**Assignment:** Where the line with "Select the Zill Diệt nguyệt tử sĩ skin card" appears in the records below, start there and transcribe each line exactly through the last.

Stored records
******

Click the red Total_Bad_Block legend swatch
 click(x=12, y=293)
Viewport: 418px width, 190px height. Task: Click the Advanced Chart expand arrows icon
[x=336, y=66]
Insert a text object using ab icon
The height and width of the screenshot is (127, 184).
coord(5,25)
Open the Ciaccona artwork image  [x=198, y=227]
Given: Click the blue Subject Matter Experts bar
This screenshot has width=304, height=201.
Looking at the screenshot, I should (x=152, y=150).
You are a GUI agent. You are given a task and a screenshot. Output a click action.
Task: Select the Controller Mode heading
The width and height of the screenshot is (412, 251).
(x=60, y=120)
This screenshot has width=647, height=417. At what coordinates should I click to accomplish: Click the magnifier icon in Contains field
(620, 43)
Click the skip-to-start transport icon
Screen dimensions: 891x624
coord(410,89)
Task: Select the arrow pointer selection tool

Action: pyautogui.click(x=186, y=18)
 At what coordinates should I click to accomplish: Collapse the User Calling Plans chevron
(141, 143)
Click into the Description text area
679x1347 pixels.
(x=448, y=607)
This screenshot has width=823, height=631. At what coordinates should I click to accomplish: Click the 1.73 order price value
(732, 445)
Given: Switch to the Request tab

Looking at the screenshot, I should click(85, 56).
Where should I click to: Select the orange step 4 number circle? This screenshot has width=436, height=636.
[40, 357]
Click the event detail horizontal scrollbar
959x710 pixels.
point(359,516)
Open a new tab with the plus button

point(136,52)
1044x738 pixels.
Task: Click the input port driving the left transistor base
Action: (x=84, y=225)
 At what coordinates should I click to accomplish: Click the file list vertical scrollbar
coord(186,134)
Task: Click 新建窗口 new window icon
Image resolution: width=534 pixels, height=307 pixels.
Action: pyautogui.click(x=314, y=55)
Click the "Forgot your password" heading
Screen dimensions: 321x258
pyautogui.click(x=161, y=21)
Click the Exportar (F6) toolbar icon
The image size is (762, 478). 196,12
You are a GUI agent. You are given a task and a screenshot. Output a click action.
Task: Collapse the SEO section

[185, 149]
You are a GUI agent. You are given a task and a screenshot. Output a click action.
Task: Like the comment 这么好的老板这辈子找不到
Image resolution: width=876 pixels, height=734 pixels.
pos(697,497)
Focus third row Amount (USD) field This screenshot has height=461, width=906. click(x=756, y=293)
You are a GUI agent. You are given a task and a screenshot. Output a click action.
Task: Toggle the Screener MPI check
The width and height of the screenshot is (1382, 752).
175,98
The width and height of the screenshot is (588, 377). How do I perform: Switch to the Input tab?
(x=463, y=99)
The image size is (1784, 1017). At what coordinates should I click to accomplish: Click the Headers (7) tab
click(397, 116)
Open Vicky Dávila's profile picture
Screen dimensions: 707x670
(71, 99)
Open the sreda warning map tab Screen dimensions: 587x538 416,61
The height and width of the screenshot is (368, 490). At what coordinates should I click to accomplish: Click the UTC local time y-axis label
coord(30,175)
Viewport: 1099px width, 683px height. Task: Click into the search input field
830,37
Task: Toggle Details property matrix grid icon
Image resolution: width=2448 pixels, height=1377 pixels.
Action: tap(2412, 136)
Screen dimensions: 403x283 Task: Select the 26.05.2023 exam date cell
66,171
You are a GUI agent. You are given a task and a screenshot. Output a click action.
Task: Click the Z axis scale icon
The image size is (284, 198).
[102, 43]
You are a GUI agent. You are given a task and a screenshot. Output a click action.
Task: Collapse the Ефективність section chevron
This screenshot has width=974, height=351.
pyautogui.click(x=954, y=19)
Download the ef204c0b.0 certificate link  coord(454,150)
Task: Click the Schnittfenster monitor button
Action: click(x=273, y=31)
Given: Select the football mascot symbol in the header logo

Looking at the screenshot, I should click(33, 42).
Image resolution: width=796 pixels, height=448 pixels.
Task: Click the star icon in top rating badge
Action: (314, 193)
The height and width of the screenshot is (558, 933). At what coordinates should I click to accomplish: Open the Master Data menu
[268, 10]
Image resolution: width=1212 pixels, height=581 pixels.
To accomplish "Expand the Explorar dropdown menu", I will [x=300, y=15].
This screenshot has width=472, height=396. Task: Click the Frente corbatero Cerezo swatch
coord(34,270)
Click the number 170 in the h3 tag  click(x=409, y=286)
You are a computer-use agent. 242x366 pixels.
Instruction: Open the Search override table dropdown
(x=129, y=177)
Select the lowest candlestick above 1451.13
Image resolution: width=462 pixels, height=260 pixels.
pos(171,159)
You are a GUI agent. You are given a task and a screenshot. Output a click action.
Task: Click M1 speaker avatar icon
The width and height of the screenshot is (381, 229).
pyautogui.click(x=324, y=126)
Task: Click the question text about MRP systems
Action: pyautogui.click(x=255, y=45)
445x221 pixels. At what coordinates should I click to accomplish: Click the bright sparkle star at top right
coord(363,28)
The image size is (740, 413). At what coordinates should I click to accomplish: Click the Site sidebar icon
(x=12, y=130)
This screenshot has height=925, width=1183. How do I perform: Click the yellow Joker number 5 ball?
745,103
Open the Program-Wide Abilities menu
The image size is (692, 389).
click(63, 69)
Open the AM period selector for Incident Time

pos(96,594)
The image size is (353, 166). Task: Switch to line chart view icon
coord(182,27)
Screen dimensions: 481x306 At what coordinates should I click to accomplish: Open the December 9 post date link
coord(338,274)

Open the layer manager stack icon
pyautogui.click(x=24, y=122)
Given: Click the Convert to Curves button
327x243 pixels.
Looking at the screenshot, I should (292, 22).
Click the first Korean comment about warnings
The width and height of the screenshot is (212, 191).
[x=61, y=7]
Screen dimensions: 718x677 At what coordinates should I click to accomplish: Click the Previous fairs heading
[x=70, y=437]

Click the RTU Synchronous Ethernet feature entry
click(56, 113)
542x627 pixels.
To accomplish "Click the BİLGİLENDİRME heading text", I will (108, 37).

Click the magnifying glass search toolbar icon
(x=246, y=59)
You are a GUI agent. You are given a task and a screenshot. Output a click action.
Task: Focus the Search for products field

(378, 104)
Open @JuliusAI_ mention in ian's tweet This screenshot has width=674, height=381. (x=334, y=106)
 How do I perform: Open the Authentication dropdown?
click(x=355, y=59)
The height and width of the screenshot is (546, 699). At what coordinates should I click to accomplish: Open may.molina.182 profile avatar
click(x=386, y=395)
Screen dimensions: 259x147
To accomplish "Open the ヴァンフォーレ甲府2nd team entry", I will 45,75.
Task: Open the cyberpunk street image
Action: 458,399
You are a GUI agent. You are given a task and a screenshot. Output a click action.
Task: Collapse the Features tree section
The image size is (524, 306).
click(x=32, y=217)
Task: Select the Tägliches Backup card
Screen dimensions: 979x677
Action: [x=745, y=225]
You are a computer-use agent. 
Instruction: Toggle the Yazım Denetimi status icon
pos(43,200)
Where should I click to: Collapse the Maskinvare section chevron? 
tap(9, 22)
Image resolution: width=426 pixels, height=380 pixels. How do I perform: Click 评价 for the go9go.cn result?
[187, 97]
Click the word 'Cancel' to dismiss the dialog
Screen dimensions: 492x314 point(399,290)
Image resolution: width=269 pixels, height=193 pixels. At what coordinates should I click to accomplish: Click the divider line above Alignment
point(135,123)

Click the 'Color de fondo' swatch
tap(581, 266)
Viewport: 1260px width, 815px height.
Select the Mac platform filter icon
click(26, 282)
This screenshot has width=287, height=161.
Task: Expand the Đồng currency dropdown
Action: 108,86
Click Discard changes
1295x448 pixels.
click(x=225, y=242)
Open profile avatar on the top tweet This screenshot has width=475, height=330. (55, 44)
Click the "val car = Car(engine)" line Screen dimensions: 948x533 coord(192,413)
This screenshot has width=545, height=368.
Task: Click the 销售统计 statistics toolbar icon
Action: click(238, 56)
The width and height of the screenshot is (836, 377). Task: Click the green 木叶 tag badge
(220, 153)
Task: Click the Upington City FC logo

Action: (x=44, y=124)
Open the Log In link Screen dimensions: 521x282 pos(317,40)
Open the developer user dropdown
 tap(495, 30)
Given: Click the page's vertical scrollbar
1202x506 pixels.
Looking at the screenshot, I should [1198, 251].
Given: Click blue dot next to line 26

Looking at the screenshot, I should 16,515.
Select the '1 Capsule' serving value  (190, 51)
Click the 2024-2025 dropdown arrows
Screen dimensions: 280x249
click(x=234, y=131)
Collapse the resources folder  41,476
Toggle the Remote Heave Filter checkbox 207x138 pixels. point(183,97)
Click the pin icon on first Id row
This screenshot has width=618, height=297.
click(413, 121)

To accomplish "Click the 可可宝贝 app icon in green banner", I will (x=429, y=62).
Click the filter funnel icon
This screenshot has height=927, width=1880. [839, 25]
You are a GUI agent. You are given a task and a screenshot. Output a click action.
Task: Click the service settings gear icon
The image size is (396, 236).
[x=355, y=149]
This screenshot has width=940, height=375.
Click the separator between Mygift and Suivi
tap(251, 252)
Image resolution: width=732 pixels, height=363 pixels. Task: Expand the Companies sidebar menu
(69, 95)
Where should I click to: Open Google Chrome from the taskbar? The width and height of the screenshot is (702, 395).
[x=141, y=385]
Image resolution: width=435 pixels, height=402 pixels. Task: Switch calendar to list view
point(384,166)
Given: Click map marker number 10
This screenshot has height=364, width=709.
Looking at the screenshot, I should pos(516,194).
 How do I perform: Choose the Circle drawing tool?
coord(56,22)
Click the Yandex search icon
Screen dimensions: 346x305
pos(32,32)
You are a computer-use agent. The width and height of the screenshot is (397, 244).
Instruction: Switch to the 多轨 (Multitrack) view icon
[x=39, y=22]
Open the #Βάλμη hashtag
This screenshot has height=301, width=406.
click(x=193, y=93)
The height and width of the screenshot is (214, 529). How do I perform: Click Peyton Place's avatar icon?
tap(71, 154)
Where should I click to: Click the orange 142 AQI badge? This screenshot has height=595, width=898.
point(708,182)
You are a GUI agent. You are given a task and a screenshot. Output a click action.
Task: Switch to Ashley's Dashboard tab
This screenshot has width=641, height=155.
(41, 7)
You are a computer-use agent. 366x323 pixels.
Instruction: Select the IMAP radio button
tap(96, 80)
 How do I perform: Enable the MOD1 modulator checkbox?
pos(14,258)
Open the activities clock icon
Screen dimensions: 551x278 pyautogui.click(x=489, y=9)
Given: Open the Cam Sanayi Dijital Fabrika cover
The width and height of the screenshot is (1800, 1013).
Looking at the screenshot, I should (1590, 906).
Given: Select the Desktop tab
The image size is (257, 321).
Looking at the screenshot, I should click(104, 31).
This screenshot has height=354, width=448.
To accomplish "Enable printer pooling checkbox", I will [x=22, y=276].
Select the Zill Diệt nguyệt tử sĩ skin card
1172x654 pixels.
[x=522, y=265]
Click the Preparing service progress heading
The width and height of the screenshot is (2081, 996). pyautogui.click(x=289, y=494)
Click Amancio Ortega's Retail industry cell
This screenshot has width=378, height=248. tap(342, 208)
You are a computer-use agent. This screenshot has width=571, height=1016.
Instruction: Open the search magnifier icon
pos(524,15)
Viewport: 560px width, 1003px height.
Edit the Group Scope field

******

**Solution to the exercise:**
Select the Zill Diệt nguyệt tử sĩ skin card
1172x654 pixels.
[x=522, y=265]
Click the Preparing service progress heading
The width and height of the screenshot is (2081, 996). pyautogui.click(x=289, y=494)
Click Amancio Ortega's Retail industry cell
This screenshot has width=378, height=248. tap(342, 208)
You are a computer-use agent. This screenshot has width=571, height=1016.
Instruction: Open the search magnifier icon
pos(524,15)
Viewport: 560px width, 1003px height.
Edit the Group Scope field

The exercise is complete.